→ **TASK TO COMPLETE**
Please copy out the part of the records that opens with their first line and closes with the line containing "click(x=220, y=327)", keeping the requests and adding 130 to every coordinate in the answers. Leave out the pictures.
## Start RECORDS TO PROCESS
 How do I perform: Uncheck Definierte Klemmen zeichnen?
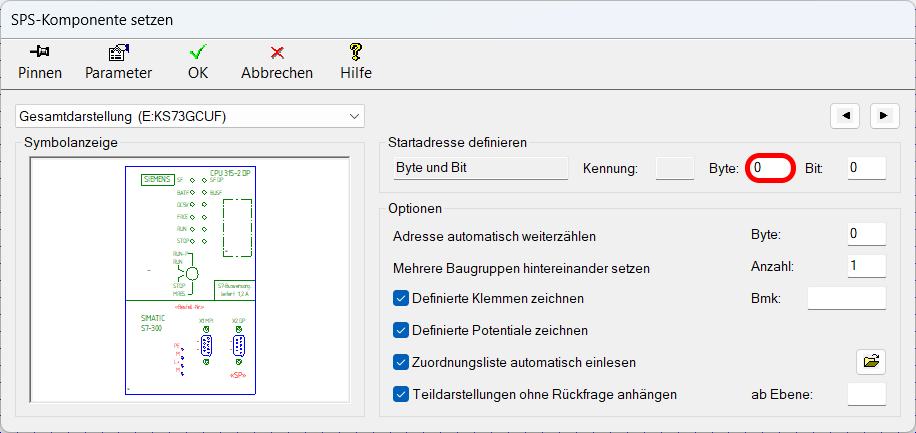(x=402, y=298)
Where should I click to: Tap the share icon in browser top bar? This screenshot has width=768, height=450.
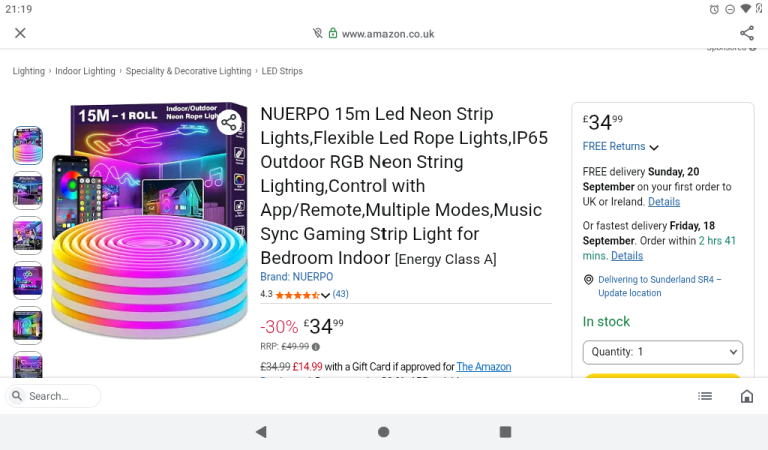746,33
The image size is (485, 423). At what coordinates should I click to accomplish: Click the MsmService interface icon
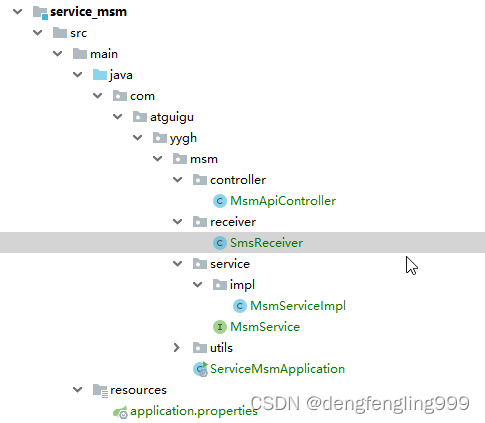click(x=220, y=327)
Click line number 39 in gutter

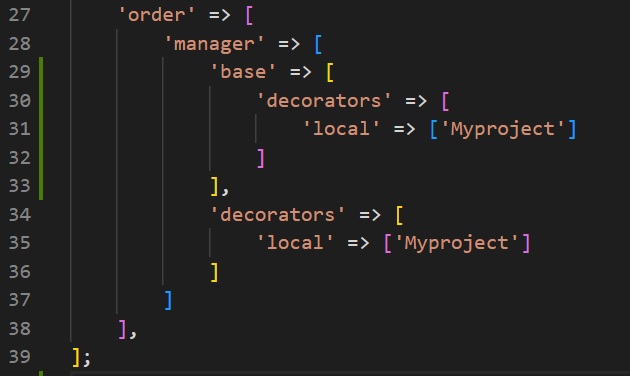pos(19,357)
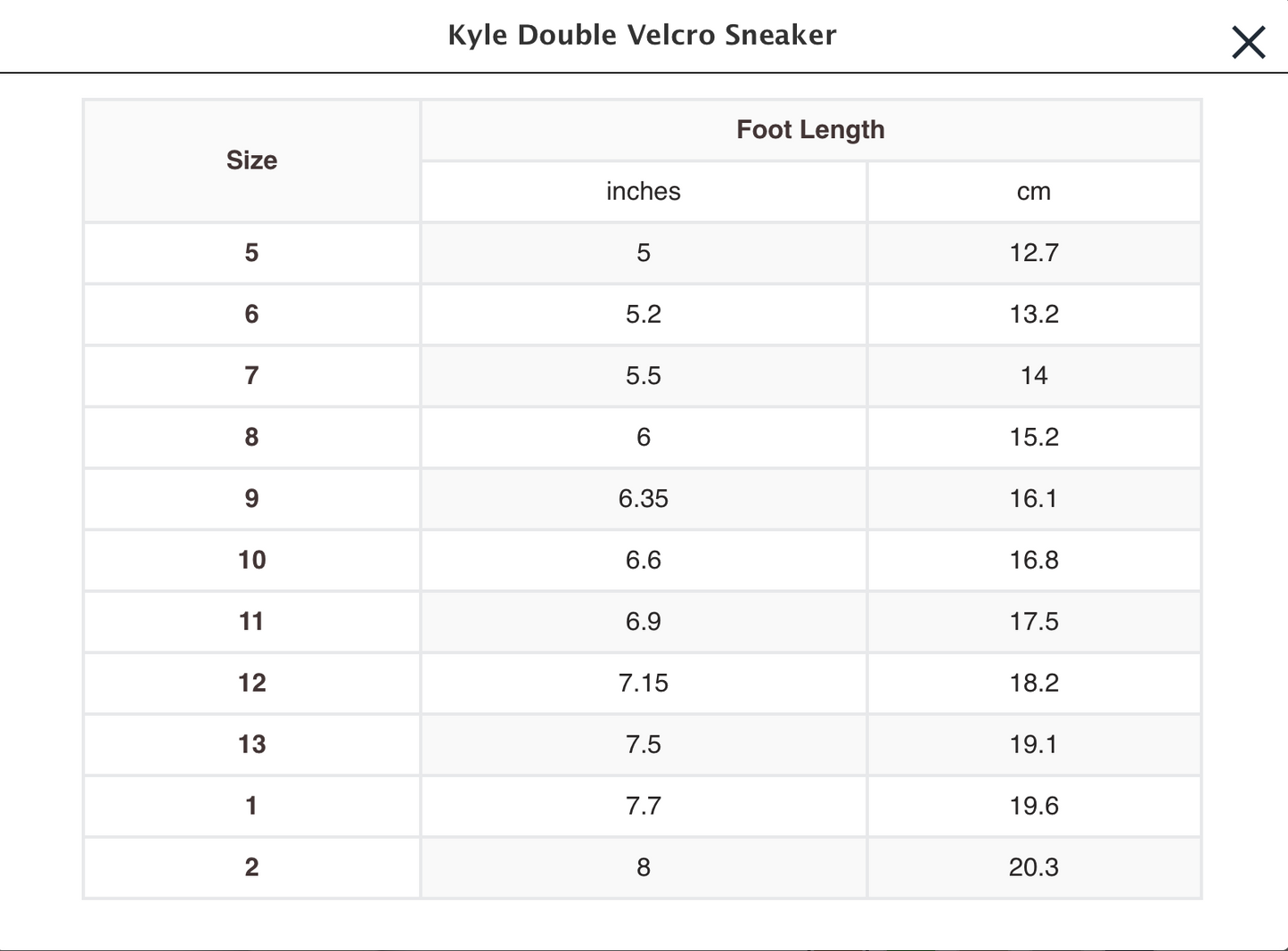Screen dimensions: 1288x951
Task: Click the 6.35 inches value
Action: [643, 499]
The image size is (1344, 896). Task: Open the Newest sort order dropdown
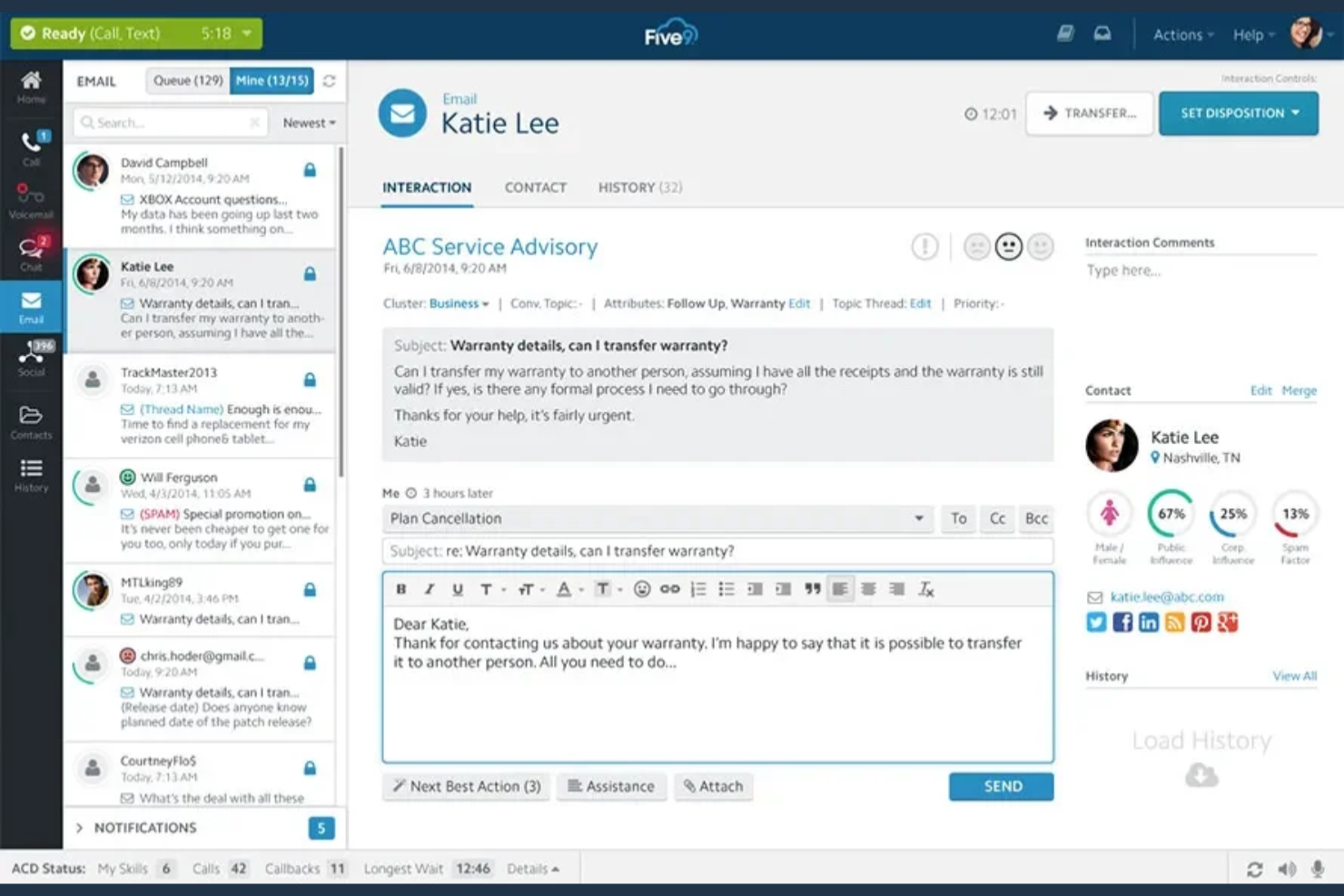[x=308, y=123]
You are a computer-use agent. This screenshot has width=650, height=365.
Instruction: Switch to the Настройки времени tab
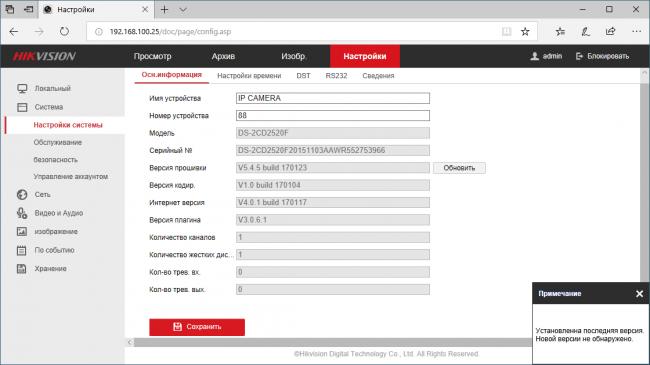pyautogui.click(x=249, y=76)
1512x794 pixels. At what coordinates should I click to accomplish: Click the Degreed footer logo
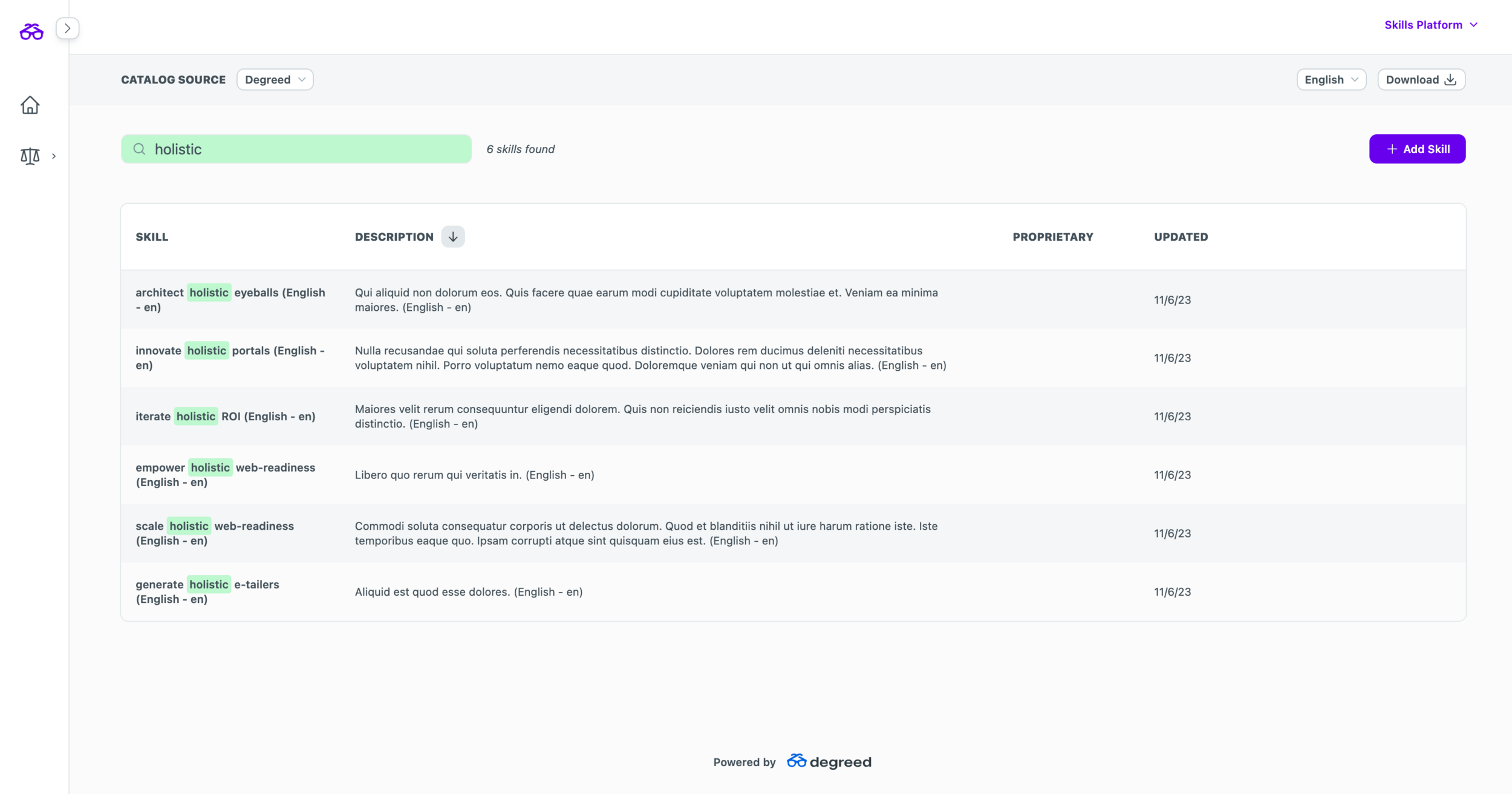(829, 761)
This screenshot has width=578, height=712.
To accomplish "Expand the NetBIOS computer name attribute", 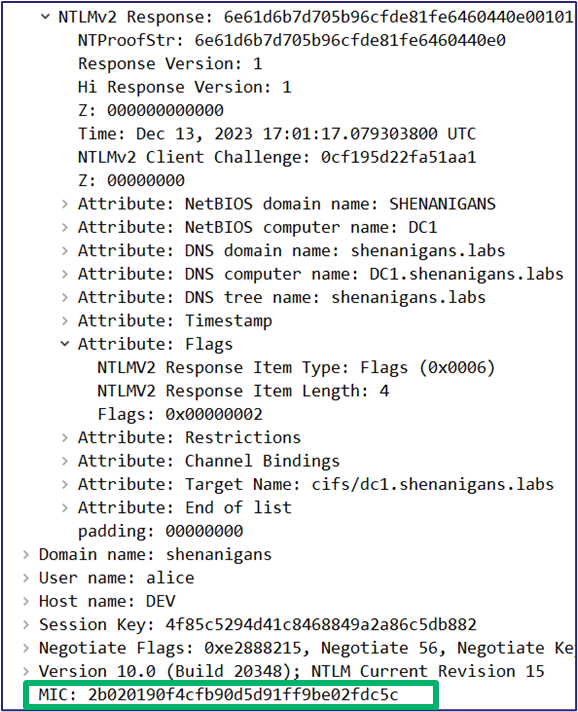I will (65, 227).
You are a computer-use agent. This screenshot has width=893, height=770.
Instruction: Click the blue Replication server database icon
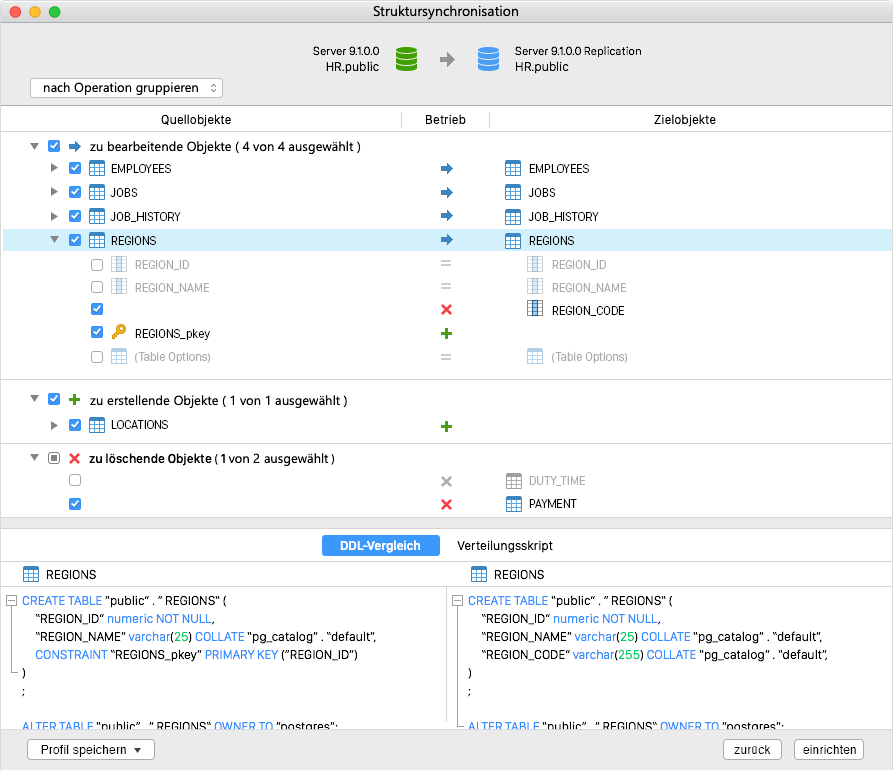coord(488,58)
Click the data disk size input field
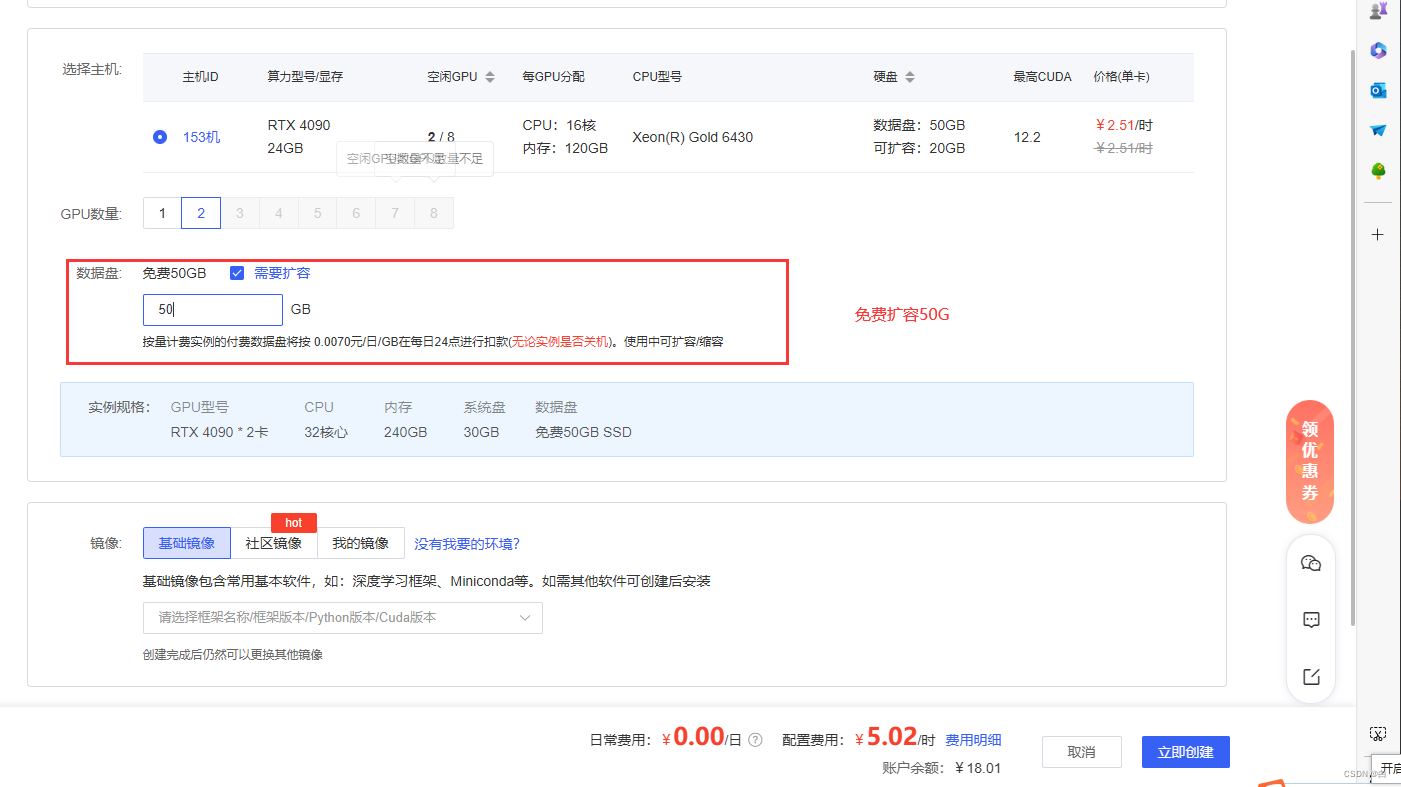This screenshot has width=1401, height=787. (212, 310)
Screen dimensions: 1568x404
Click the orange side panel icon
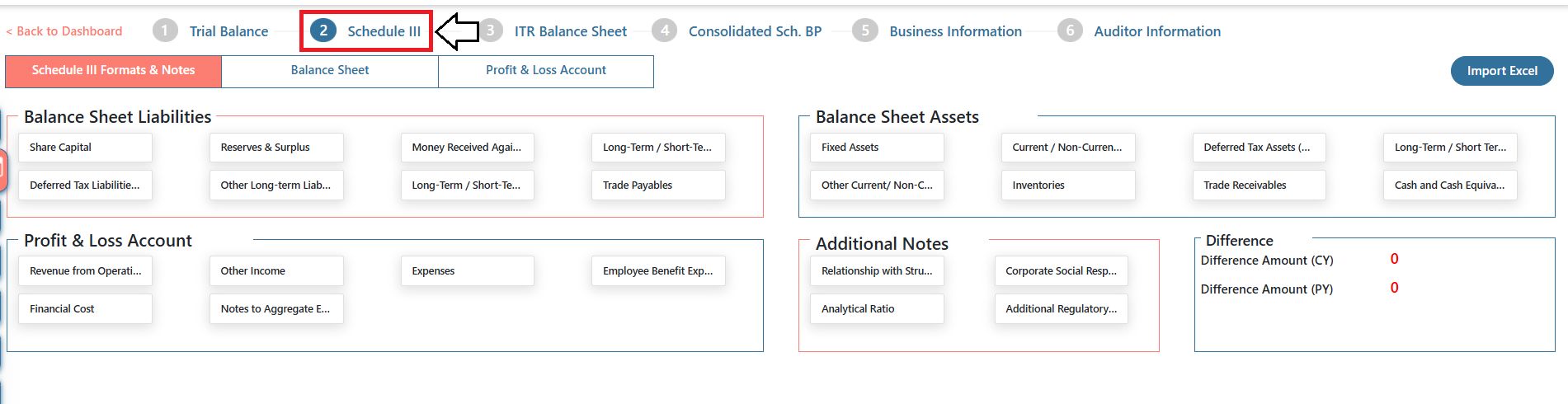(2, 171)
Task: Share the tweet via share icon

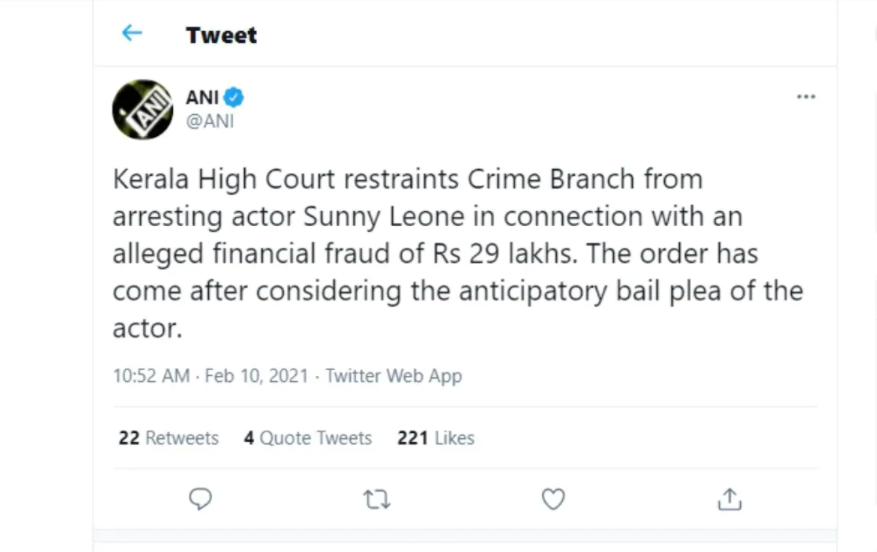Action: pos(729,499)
## End RECORDS TO PROCESS
→ **ANSWER TO THE PROBLEM**
 How do I perform: Uncheck Definierte Klemmen zeichnen?
(x=532, y=428)
Where should I click to: Tap the share icon in browser top bar? This screenshot has width=768, height=450.
876,163
The image size is (485, 423). At what coordinates should I click to accomplish: Click the MsmService interface icon
click(x=350, y=457)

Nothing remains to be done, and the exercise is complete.